The set of oligopolistic equilibria will be shown to include the Cournot solution at one extreme, when competition is extremely soft, as well as the competitive equilibrium at the other extreme, when competition is extremely tough. In the homogeneous case, the intermediate competititon regimes will be characterized as supply function equilibria, with firms strategy spaces restricted to the set of non-decreasing supply functions. Alternatively, the set of oligopolistic equilibria outcomes will be identified as a selected subset of the outcomes obtained by conjectural variations of a particular type (the compensating ones).

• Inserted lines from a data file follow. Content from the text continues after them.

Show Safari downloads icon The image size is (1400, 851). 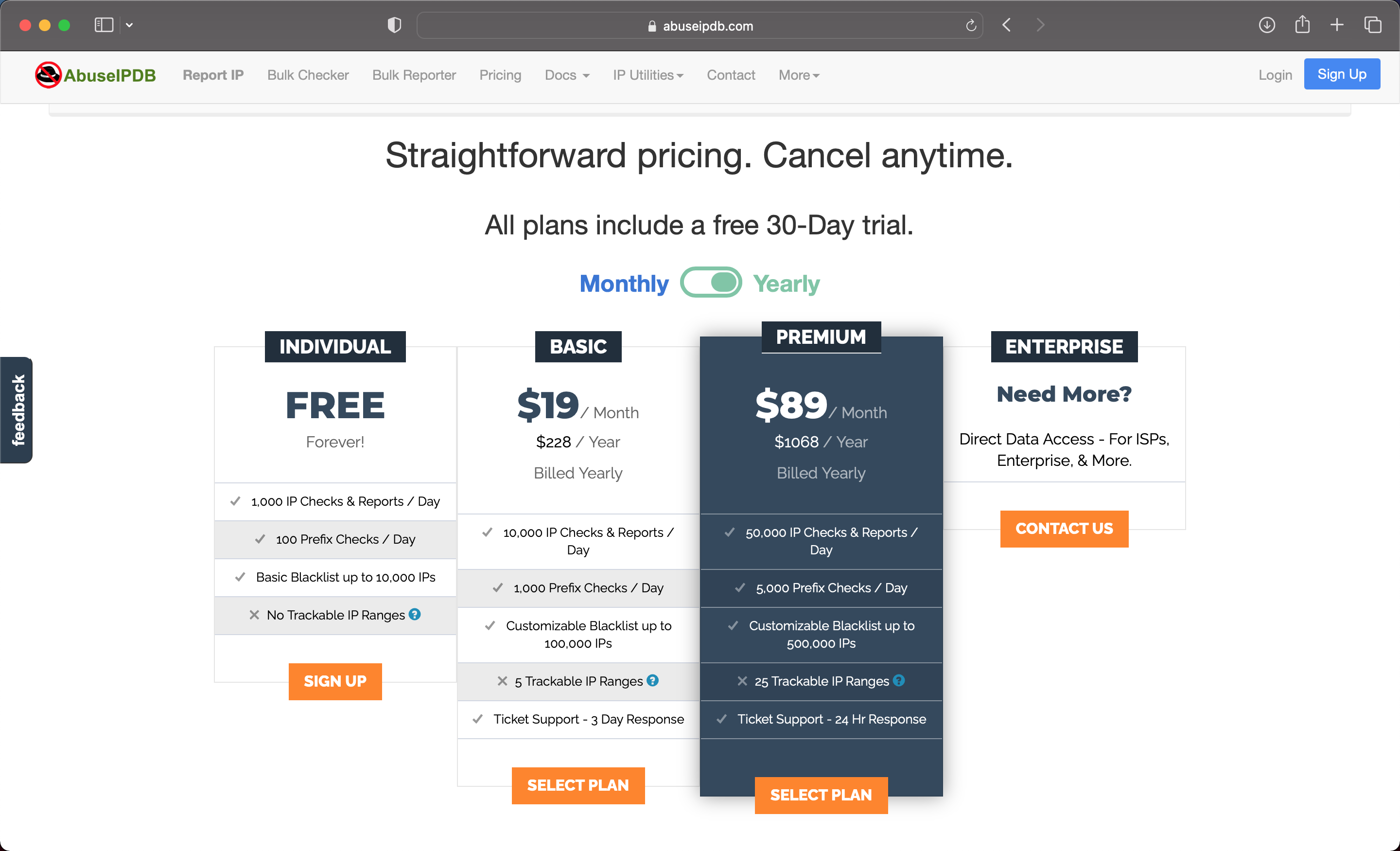1266,25
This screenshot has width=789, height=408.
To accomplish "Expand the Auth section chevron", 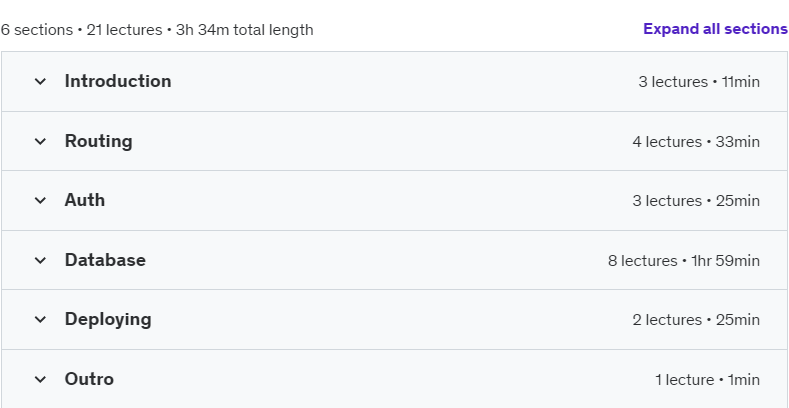I will click(40, 200).
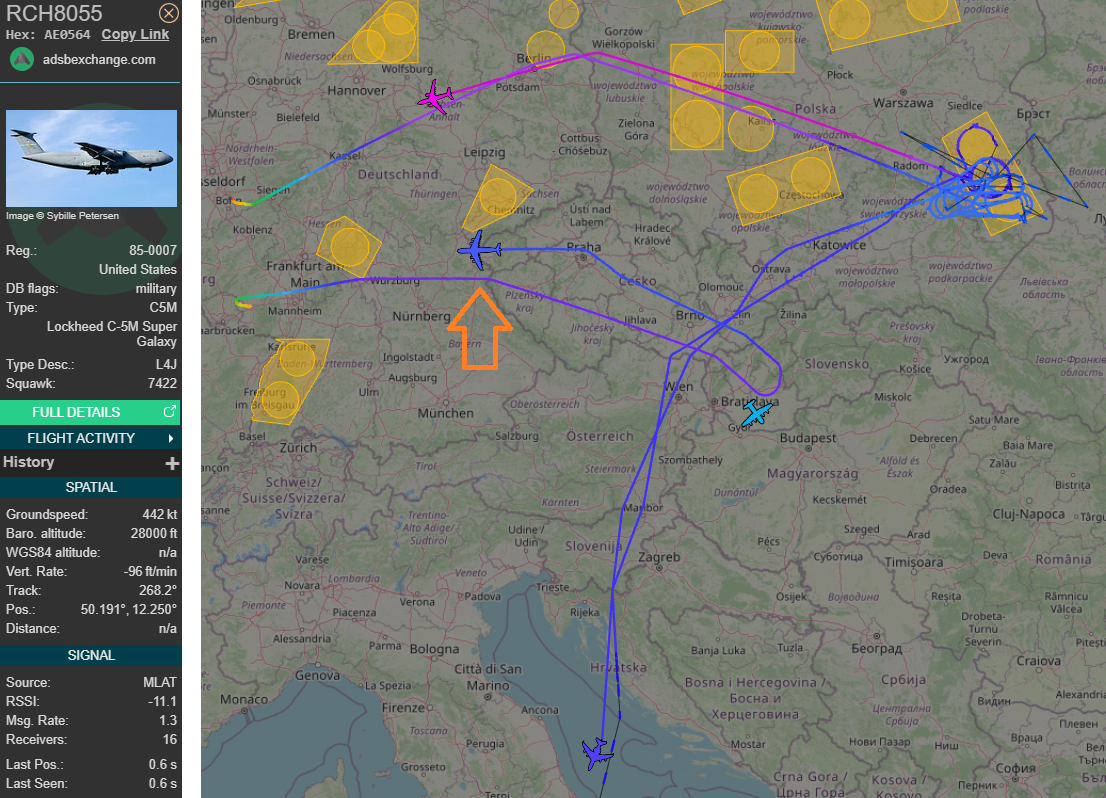This screenshot has width=1106, height=798.
Task: Collapse the SPATIAL section header
Action: coord(90,487)
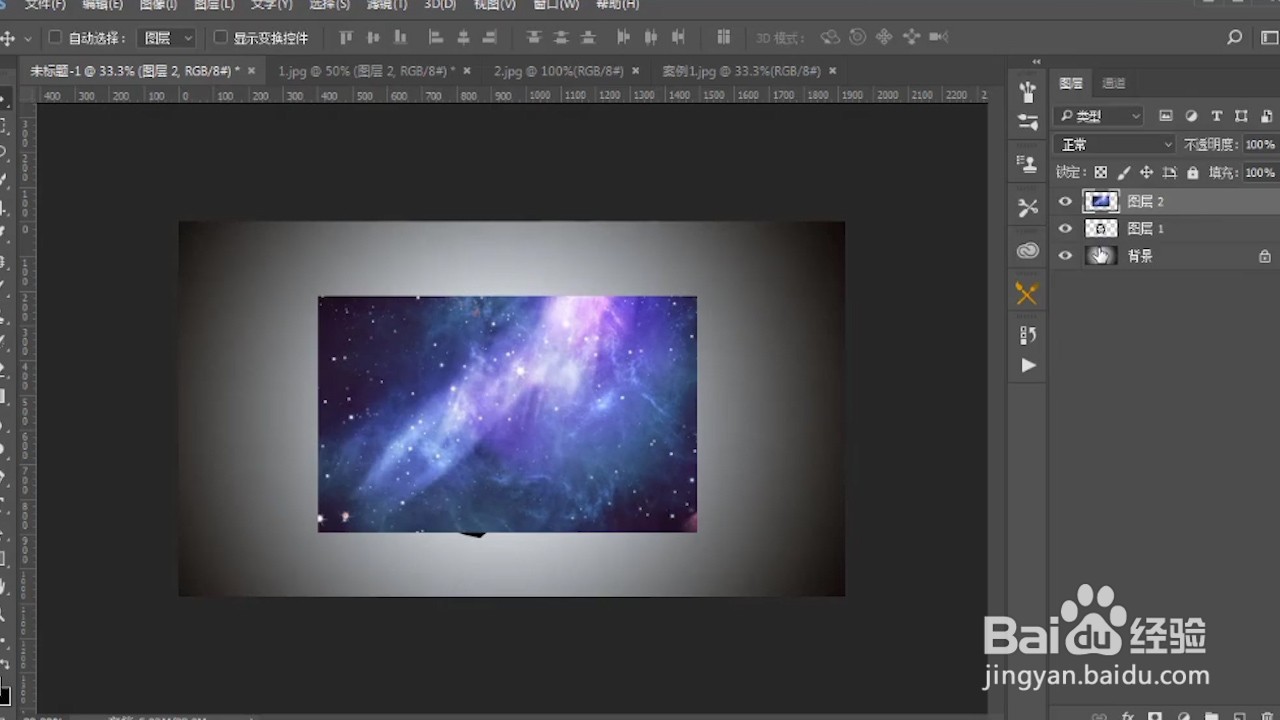Toggle visibility of the 背景 layer
This screenshot has height=720, width=1280.
[x=1065, y=255]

The proposed concept of oligopolistic equilibrium is applicable to an industry supplying a group of differentiated products, the homogeneous product being the limit case corresponding to perfect substitutability. These differentiated products are aggregated into a composite commodity, in a similar but more general framework than the popular Dixit-Stiglitz (1977) and Spence (1976a, b) one. Products in such an industry are not necessarily substitutes (perfect complementarity: being actually another limit case). This applies to many man-ufactured good industries, such as the automobile and electronic industry, if we include maintenance, parts and complementary equipments, as well as to many service industries (e.g. hotel bookings and trip organizations in the travel industry). Of course, the present paper does not treat product differentiation in its full generality (horizontal and vertical) and remains in a strict partial equilibrium setting. However, a comprehensive concept of oligopolistic equilibrium, encompassing a large family of competition regimes, can be seen as a building block to be used in a more general, multi-sector setting.